▶ [TO DO] Exactly the lines starting at the line containing "Click the new tab plus icon" and ending at the line containing "Screen dimensions: 1456x821" are to be written out from the listing below, both included.

Top of INFORMATION

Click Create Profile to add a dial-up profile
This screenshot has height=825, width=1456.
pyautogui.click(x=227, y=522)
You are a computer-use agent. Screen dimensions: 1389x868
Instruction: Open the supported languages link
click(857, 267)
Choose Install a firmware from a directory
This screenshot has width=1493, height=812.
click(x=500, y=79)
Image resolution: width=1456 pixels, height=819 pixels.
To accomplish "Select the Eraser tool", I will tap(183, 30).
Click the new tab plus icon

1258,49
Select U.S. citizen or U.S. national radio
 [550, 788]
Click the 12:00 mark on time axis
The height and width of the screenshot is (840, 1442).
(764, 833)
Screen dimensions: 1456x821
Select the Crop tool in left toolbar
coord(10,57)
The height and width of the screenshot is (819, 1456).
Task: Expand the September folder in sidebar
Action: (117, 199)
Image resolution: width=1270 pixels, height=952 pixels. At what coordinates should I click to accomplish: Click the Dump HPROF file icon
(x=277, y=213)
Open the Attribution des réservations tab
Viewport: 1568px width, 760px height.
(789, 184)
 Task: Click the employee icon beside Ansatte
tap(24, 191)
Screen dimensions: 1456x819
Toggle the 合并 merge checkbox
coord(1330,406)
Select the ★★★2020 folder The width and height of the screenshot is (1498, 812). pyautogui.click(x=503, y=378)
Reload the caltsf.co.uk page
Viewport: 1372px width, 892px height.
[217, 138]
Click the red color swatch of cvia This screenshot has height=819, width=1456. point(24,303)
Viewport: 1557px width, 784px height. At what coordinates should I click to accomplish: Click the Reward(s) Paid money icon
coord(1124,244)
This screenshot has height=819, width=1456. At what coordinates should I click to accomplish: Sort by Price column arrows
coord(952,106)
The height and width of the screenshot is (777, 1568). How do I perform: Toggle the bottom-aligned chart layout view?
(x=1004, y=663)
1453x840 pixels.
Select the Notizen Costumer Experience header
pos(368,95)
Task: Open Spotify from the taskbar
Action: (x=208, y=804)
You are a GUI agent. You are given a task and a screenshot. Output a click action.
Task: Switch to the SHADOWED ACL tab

Bottom of INFORMATION

▶ [TASK SOLUTION]
Click the new tab plus icon

1258,49
Select U.S. citizen or U.S. national radio
 [550, 788]
Click the 12:00 mark on time axis
The height and width of the screenshot is (840, 1442).
(764, 833)
Screen dimensions: 1456x821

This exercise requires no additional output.